= Beginning of Section =
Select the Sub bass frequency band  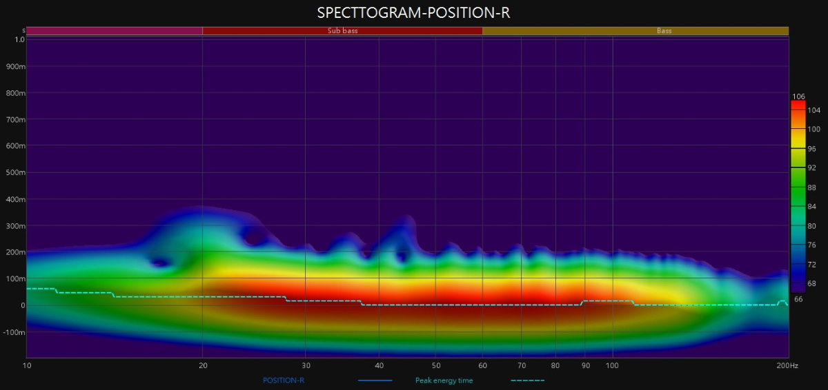[x=342, y=31]
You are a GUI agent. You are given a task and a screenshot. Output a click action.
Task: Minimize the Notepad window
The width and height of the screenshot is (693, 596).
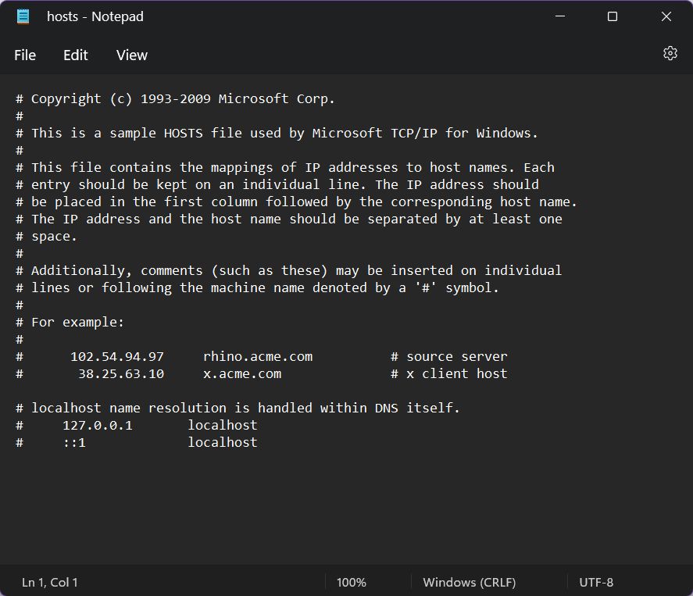pos(559,16)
= End of Section =
* _Problem to solve_: Transcribe exactly the lines from the one with "Task: Minimize the Notepad window" to the last line of the records, both included, so that no picture appears in the copy.

* _Result_:
Task: Minimize the Notepad window
The width and height of the screenshot is (693, 596).
pos(559,16)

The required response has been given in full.